For some reason, some animated Christmas specials just stay in your head. That’s fine and dandy if it’s some bygone classic like A Charlie Brown Christmas or Frosty the Snowman, but what if it’s some random thing that was on for one year, then never got shown again? That’s exactly what happened to me back in 1996, back when I saw this cartoon one Christmas Day.
The plot follows the much-beloved Christmas carol, which is played at the beginning and end – sung by good old Bing Crosby, even though he was probably dead when this cartoon was made, bless him. However, it’s not like the premise of “high-profile philanthropist and loyal employee deliver food parcel to local in need” can stretch to 25 minutes, so there does need to be a bit more meat to its bones.
This was achieved partly by making the pageboy, here named Stefan (sounds a bit like Stephen, as in “Feast of”… geddit?) into a pompously comic foil to Wenceslas’ stoic nice guy lead. Nothing that’ll make you belly laugh, but it’sa nice enough contrast. However, the bulk of the story focuses on why Wenceslas is such a kind man, by giving flashbacks to his childhood.
These flashbacks are, for the most part, not too historically inaccurate; granted, it skirts over the fact that Wenceslas was only made King of Bohemia posthumously, gives a young Wenceslas an adorable puppy called Trudy for… some reason, and turns his mother Drahomíra of Stodor (who was a genuinely horrible ruler) into something inbetween Cruella deVille and Margaret Thatcher from Spitting Image, but you can at least tell they were making an effort.
The flashbacks get a bit Game of Thrones when Drahomíra fires her most trusted advisor for informing her that an angry mob of peasant are storming the castle, then tries to poison the ringleader of the mob, forcing both Wenceslas and his mother to flee through a secret tunnel and the palace sewer, only to be betrayed by the aforementioned minister. I’m not making this up, honest.
Things get a bit more “Disney”when Wenceslas is imprisoned in the palace dungeons along with his mother, but still gives his meagre prison food to a bird by his cell window and a mouse who shares his cell. Both the royals are sentenced to death, but Wenceslas escapes thanks to his dog being adorable and saving his portly jailer Igor, who is almost executed for helping him escape.
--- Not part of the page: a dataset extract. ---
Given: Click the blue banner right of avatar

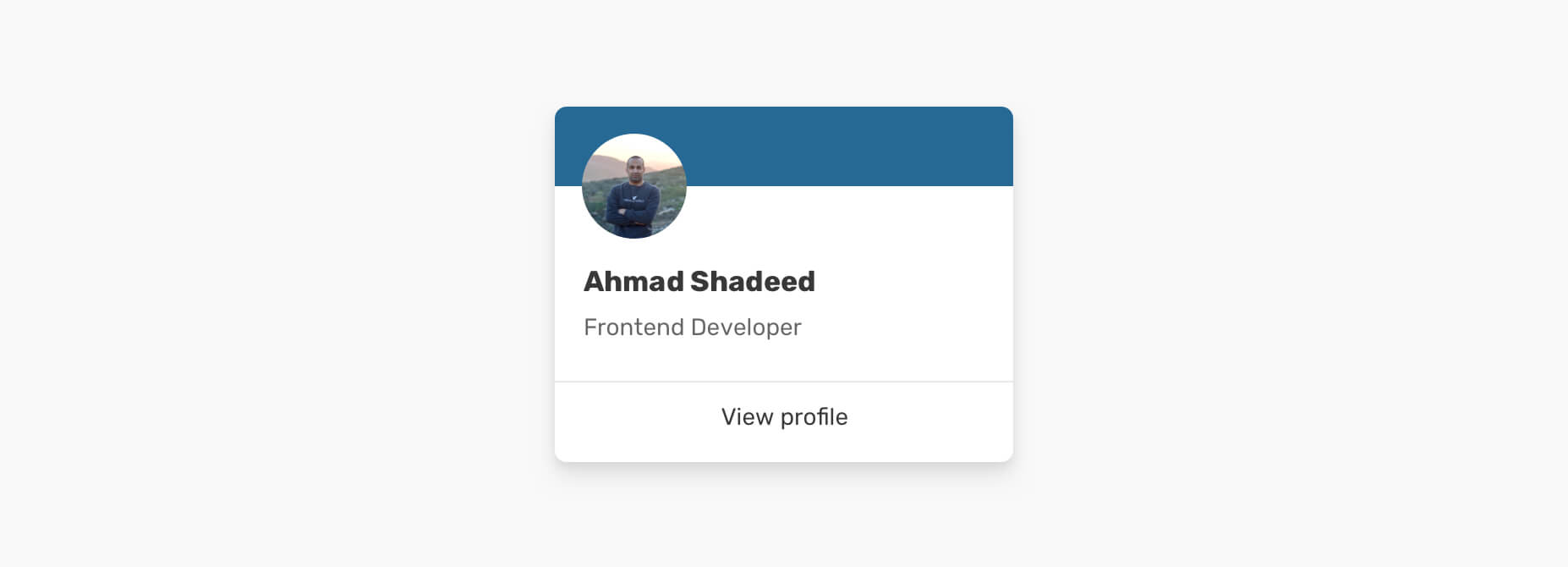Looking at the screenshot, I should pyautogui.click(x=846, y=146).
However, Wenceslas saves him by being really nice before Igor is due to be executed. Igor in turn suggests that Wenceslas takes over as monarch, to which the crowd agrees. Drahomíra is duly exiled, which does at least tally up with history somewhat (Wenceslas was in fact made the ruler of Bohemia when he came of age, and his mother was unexiled after a few years, but I guess they wanted to tack a happy ending on).
Honestly, this isn’t all that bad. The animation is, at best, not too bad and the character designs range from “okay” to “not even trying”, but there’s a decent message in there, even if the delivery doesn’t quite stick the landing. Still, it’s a fun (if surprisingly dark) little thing to have on in the background as you wrap up presents. You can (probably) find the whole thing on YouTube – I found a link, but knowing what lawyers are like when it comes to obscure stuff, I’ll err on the side of caution.